- **AVAILABLE DATA**:
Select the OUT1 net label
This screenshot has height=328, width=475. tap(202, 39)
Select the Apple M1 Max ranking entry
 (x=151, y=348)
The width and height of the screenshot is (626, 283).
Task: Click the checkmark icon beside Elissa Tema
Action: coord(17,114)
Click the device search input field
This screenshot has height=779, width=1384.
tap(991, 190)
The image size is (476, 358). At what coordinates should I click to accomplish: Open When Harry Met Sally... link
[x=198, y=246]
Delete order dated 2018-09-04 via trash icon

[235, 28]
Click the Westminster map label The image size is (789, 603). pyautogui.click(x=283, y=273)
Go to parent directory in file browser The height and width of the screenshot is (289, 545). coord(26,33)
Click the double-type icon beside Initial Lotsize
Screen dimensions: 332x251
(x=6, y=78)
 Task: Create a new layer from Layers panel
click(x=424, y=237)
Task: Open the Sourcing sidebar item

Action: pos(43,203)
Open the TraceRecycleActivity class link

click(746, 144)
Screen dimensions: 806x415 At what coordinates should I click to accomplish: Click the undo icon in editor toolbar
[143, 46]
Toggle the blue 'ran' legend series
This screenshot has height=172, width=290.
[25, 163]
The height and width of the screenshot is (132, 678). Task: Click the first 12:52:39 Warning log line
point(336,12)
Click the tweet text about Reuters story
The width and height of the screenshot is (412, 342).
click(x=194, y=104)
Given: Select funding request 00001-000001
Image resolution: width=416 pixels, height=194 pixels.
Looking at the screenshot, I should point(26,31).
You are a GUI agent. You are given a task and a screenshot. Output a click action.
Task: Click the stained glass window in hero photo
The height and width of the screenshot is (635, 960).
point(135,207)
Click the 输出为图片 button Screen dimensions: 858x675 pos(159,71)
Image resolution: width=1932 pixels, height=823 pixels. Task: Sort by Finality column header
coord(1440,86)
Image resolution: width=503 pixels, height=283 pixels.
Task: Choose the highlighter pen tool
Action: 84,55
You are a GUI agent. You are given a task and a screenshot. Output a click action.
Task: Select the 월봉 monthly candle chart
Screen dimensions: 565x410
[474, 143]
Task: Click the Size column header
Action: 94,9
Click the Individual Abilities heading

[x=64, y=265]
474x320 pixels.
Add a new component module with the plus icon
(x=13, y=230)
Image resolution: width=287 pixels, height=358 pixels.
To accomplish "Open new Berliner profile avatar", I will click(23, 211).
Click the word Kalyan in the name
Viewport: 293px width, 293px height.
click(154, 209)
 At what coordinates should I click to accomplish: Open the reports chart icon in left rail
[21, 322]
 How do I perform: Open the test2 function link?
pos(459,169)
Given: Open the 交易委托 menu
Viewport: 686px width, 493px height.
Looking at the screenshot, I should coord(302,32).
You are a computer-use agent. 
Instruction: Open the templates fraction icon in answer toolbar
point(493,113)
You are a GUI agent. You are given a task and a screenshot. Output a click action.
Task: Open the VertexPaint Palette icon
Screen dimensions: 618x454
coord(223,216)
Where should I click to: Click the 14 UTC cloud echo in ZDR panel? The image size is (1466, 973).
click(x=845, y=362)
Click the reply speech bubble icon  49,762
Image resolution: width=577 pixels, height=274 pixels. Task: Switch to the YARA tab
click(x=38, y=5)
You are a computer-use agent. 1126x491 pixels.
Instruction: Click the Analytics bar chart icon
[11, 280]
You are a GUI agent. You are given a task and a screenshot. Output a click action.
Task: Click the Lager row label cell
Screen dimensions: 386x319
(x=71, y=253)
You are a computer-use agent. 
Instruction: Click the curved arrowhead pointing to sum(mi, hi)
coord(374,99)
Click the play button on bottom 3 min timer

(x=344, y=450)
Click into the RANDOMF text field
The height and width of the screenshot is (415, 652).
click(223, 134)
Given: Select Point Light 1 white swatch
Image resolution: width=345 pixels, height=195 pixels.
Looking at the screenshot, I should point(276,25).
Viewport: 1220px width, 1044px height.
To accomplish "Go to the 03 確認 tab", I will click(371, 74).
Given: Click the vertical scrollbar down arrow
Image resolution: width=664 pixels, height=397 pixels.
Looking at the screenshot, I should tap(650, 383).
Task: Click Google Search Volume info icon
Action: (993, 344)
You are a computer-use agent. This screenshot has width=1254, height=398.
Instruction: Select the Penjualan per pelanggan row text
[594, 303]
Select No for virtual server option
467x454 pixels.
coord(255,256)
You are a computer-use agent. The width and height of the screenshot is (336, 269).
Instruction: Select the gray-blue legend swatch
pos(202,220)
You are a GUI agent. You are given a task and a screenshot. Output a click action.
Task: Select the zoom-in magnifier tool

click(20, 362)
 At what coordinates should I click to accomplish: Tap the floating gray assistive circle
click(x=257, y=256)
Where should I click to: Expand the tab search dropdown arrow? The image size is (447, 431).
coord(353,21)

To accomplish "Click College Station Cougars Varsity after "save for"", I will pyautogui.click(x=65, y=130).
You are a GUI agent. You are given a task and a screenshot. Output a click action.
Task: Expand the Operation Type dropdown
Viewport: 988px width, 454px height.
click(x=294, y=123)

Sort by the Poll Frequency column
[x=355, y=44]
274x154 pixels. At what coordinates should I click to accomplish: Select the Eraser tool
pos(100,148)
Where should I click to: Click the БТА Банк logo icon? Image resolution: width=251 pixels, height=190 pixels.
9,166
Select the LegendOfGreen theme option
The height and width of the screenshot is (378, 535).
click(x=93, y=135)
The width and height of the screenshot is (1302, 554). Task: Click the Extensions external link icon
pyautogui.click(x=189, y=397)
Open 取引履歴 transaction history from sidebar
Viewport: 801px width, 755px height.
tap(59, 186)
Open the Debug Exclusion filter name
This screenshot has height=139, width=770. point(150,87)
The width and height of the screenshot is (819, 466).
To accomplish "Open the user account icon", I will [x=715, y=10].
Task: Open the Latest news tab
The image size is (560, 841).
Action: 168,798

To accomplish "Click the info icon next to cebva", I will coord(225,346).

- **EXERCISE DETAILS**: Please, from the material above, copy only the lines from the line with "Image resolution: width=577" up to and including the line with "Given: Select Point Light 1 white swatch", exactly as written.

- **RESULT OF THE EXERCISE**:
Image resolution: width=577 pixels, height=274 pixels. Task: Switch to the YARA tab
click(x=38, y=5)
You are a computer-use agent. 1126x491 pixels.
Instruction: Click the Analytics bar chart icon
[11, 280]
You are a GUI agent. You are given a task and a screenshot. Output a click action.
Task: Click the Lager row label cell
Screen dimensions: 386x319
(x=71, y=253)
You are a computer-use agent. 
Instruction: Click the curved arrowhead pointing to sum(mi, hi)
coord(374,99)
Click the play button on bottom 3 min timer

(x=344, y=450)
Click into the RANDOMF text field
The height and width of the screenshot is (415, 652).
click(223, 134)
Given: Select Point Light 1 white swatch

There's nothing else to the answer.